Mon, May 24, 2004 - Page 6 News List

Qaddafi bails on summit

PULLING OUT The Libyan leader took his leave from an Arab summit in Tunisia after the group failed to adopt his controversial proposal for Middle East peace


Libyan leader Muammar Qaddafi walked out of an Arab summit on Saturday, setting back Arab attempts to put on a show of unity over Iraq, the Palestinians and the US campaign for political reform in the region.

Qaddafi said he was pulling out in protest of the agenda and the Arab League's failure to adopt his controversial proposal for a single Israeli-Palestinian state.

"Unfortunately Libya is forced to boycott the summit because it does not agree to the agenda of the Arab governments.

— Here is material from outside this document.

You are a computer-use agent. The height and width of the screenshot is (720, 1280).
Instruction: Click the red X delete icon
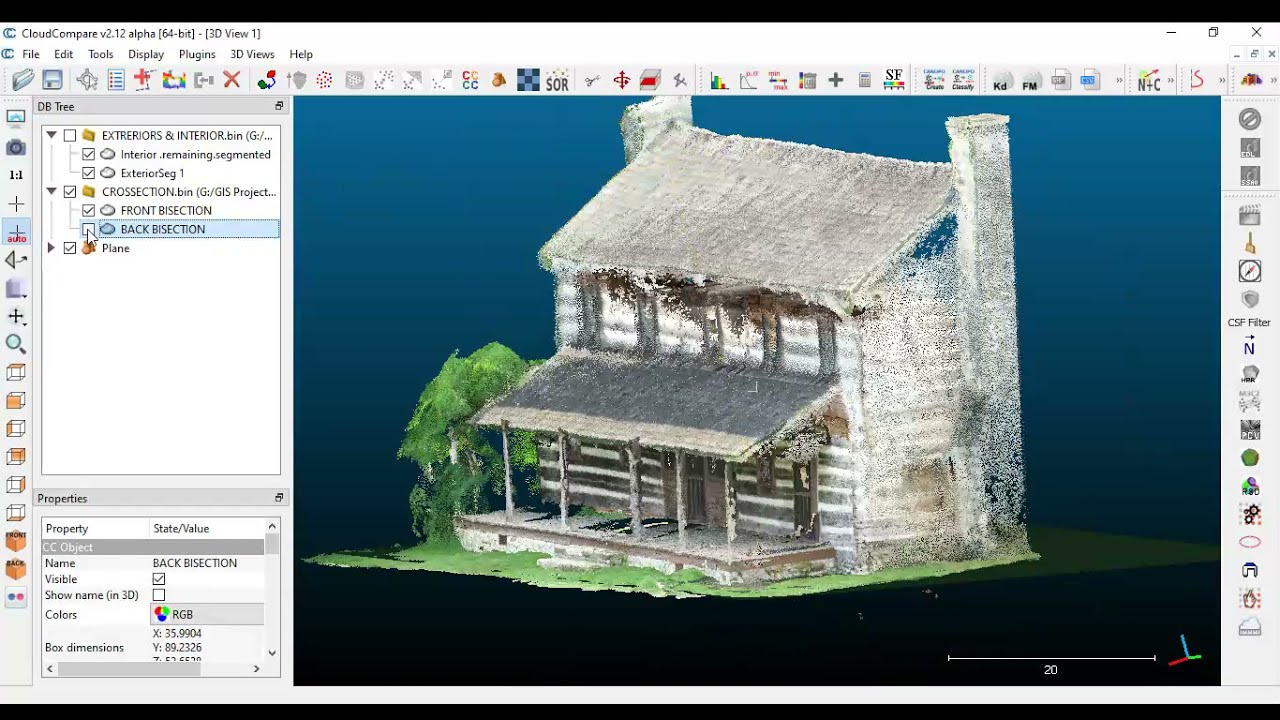coord(232,81)
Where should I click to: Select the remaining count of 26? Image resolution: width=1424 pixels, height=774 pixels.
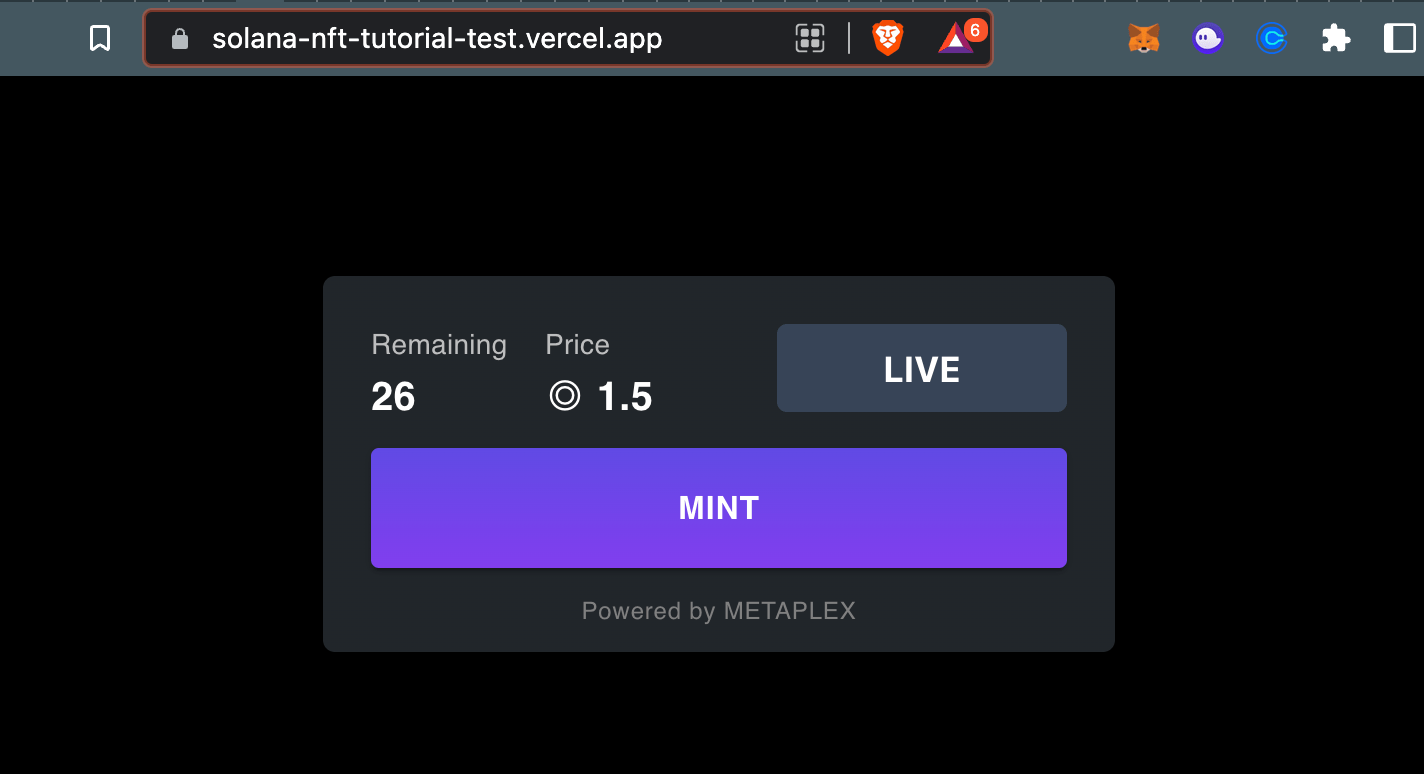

Libya wants the agenda of the Arab peoples," he said in a rambling news conference before flying home to Libya.

The summit is expected to call for an end to the Iraqi occupation as soon as possible, remind the world of an Arab plan for peace with Israel and commit Arab governments to pursue political reform at home.

Qaddafi left the conference hall as Arab League Secretary-General Amr Moussa defended the 22-member league from what he said were attempts to undermine it.

"Some voices have risen up, calling for getting rid of the Arab League, or breaking it up," he said.

Thirteen heads of state and three prime ministers, as well as representatives from the six other Arab countries, took part in the opening session.

Palestinian President Yasser Arafat, who is trapped in the West Bank town of Ramallah by Israeli forces, spoke by video-link, condemning attacks on Israeli and Palestinian civilians and denouncing recent Israeli actions in Gaza.

The Tunisian government unexpectedly called off the first attempt at a summit in March, arguing that some Arab governments were obstructing the reforms which the world expected.

This time, Arab foreign ministers have tried to ensure success by agreeing in advance on all key documents, including resolutions.

An Arab diplomat said the summit would criticize the "immoral and inhumane practices and crimes of the coalition forces" in Iraq and call for the trial of all those responsible, not just the US guards at Abu Ghraib prison near Baghdad.

"The resolution says the occupation should end as soon as possible and that the United Nations should have a role that is central and effective in rebuilding institutions," he added.

The two-day summit takes place at a time of deep pessimism in the Arab world about the ability of Arab leaders to help Palestinians under Israeli rule or end the occupation of Iraq by the US and its allies.